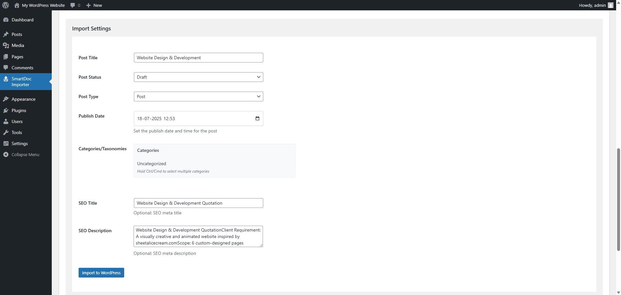This screenshot has height=295, width=621.
Task: Open the calendar picker for Publish Date
Action: (257, 119)
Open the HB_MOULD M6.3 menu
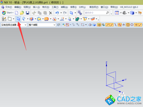 (129, 7)

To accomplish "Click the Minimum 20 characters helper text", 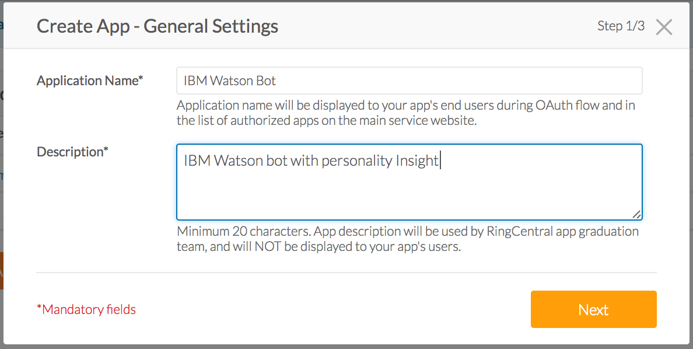I will [407, 238].
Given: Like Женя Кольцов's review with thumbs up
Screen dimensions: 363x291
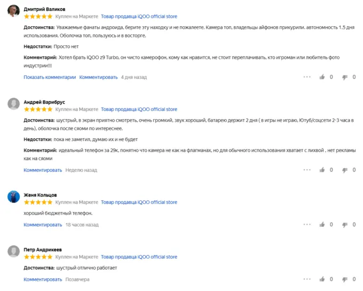Looking at the screenshot, I should pyautogui.click(x=322, y=225).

§ **ABOUT THIS TASK**
In the data, the line that contains "Given: Like Женя" begins the part to write out; restate it and each line after it word for word through the end, with no pictures.

§ **RESULT OF THE TASK**
Given: Like Женя Кольцов's review with thumbs up
Screen dimensions: 363x291
Looking at the screenshot, I should pyautogui.click(x=322, y=225).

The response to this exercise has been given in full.